Claro, dejar de ser poeta hueco, penacho, vanistorio, para ser “minero de poemas para ver en sus etiopías de sombras sus indias de luces”[v], para ser como el toro corazón desmesurado, para propagar emociones, desatar tormentas, desañudar injusticias.
Tal vez, Federico no supo entenderlo o no quiso; tal vez se vio concernido, rivalizado por ese poetilla rústico, vulgar y supuestamente vanidoso. El toro y la luna no se quieren. En el entretanto, se lo han llevado y Miguel, como el toro noble, vuelve y vuelve, lo admira y lo admira, y como el mar también elige y lo transporta como Viento del pueblo:
“Por hacer a tu muerte compañía,
vienen poblando todos los rincones
del cielo y de la tierra bandadas de armonía,
relámpagos de azules vibraciones.
Crótalos granizados a montones,
batallones de flautas, panderos y gitanos,
ráfagas de abejorros y violines,
tormentas de guitarras y pianos,
irrupciones de trompas y clarines.[vi]
[i] Imagen tomada del soneto I de “Imagen de tu huella”

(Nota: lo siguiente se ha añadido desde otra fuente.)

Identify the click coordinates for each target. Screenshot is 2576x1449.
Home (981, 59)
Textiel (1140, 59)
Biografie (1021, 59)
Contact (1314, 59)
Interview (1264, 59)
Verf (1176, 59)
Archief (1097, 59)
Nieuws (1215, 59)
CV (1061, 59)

[ii] En carta a Federico García Lorca, desde Orihuela, de fecha 10 de abril de 1933
[iii] En carta a Juan Ramón Jiménez, desde Orihuela, noviembre de 1931.
[iv] En carta a Federico García Lorca, desde Orihuela, de fecha 10 de abril de 1933
[v] “Mi concepto del poema”. M.H. Prosas
[vi] De elegía primera. A Federico García Lorca, poeta. En “Viento del pueblo”.